NLR HPC Kestrel Jobs Data

Overview: Anonymized job-level records from the Kestrel HPC system at the National Laboratory of the Rockies (NLR). Each record represents a Slurm batch job with scheduling metadata, resource requests, utilization, energy estimates, and efficiency metrics. Sensitive fields (user, account, job name, submit line, working directory, submit script, and job type) are replaced with 7-character cryptographic hashes.

System & Timeframe: Kestrel is located at the NLR campus. Standard compute nodes have 104 cores and 256 GB RAM; bigmem nodes have 2,000 GB. GPU nodes (gpu-h100 partition) use NVIDIA H100 GPUs. Data covers jobs submitted August 2023 through December 2025. Funding provided by the U.S. Department of Energy, EERE.

Files:

  • esif.hpc.kestrel.job-anon.zip — Anonymized job records (Hive-partitioned Parquet)
  • datacard.md — Full dataset documentation

~11 million rows, 50 variables. Readable with PyArrow, pandas, DuckDB, Apache Spark, or any Parquet-compatible tool.

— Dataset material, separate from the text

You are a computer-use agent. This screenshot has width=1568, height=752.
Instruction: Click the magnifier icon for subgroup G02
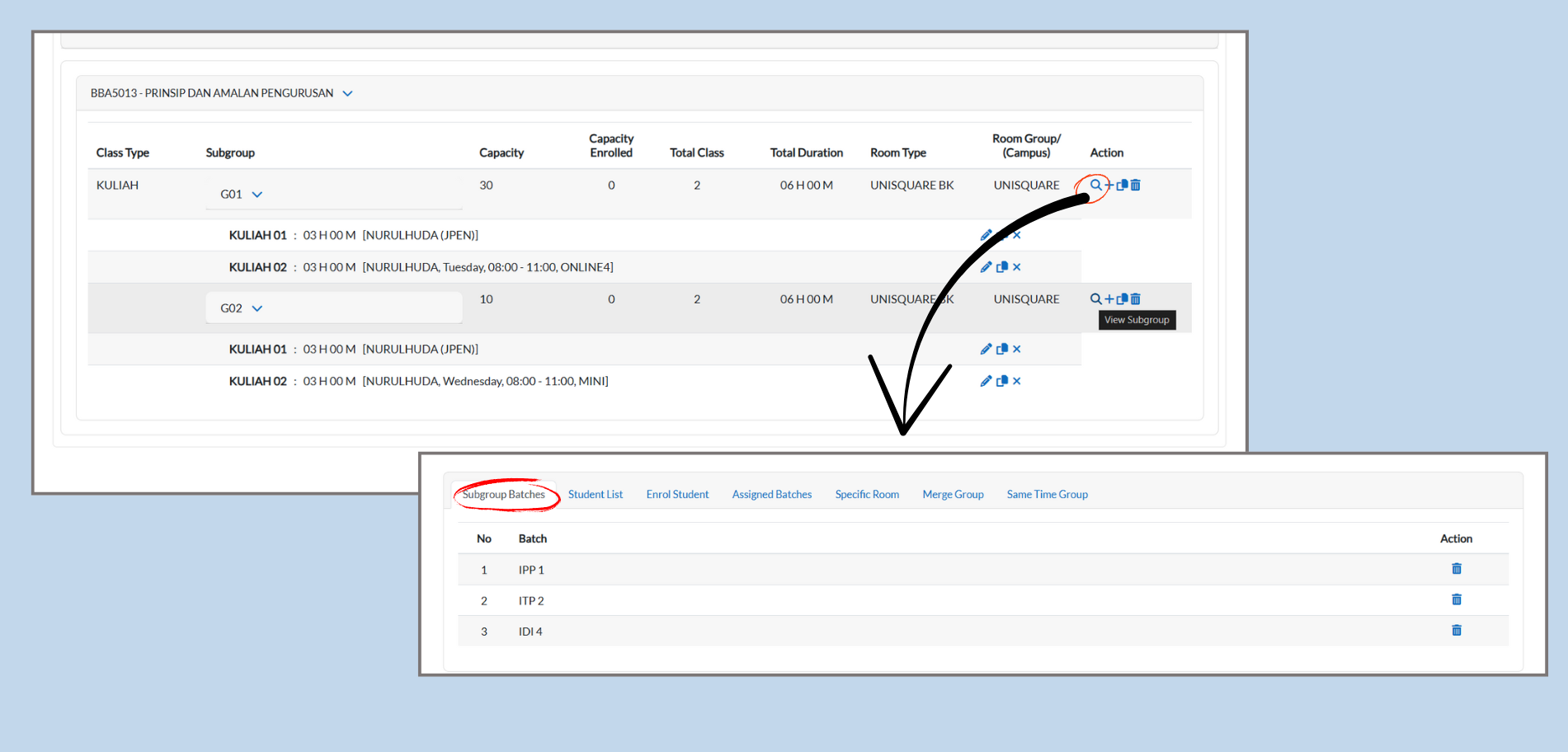coord(1095,298)
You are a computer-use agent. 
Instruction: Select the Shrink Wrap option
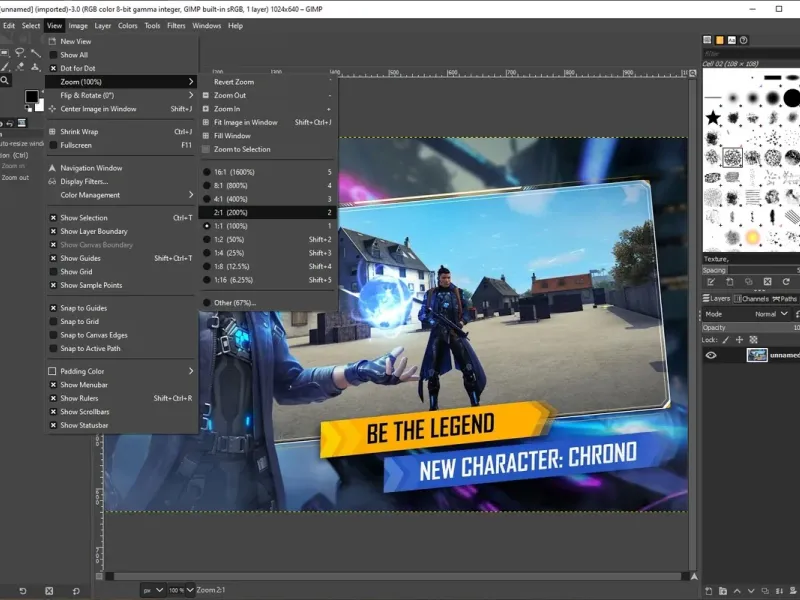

Data Collection: Jobs collected via sacct with timezone-aware export (SLURM_TIME_FORMAT="%Y-%m-%dT%H:%M:%S%z"), loaded into PostgreSQL. Calculated columns updated via database triggers and batch functions. All timestamps use timestamptz and correctly handle DST transitions.

Preprocessing:

  • Anonymization of name, user, account, submit_line, work_dir, submit_script, and job_type via 7-char hex hashes
  • Derived columns: queue_wait, cpu_eff, max/min/avg_mem_eff, energy estimates
  • Simplified job state mapping (e.g., "CANCELLED by 132357" → "CANCELLED")
  • Boolean flags: python_job, reframe_job
  • Temporal decomposition: year, month, day, day_of_week, hour, minute from submit_time
  • Shared node tracking: shared_job_count, nodes_shared, jobs_shared

Key Variables: 

Scheduling: job_id, partition, state_simple, submit_time, start_time, end_time, queue_wait

Resources: nodes_req/used, processors_req/used, memory_req, wallclock_req/used, gpus_requested

Efficiency: cpu_eff, max/min/avg_mem_eff

Energy: cpu_energy_tdp_estimated_max/used_watt_hours, consumed_energy_raw_joules, consumed_energy_raw_watt_hours

Sharing: shared_job_count, nodes_shared, jobs_shared

Partitions: short, standard, debug, gpu-h100

Job States: CANCELLED, COMPLETED, FAILED, PENDING, RUNNING

QoS Levels: normal, high

Important Notes:

  • Timestamps include timezone offsets; DST transitions are handled correctly, though adding intervals across DST boundaries requires offset adjustment
  • shared_job_count reflects physical node co-residency, not use of the shared partition
  • Job step records and raw Slurm JSONB fields are excluded
  • Do not attempt to re-identify individuals from hashed fields
2 Data Resources
Name Size Type Resource Description History
esif.hpc.kestrel.job-anon.zip 697.3 MB Archive Kestrel Jobs Dataset (Zipped Parquet/Hive Dataset). Range: 08/2023 - 12/2025. MD5sum: 8f1d3be1cbe6345ef45e658a783c2aa0.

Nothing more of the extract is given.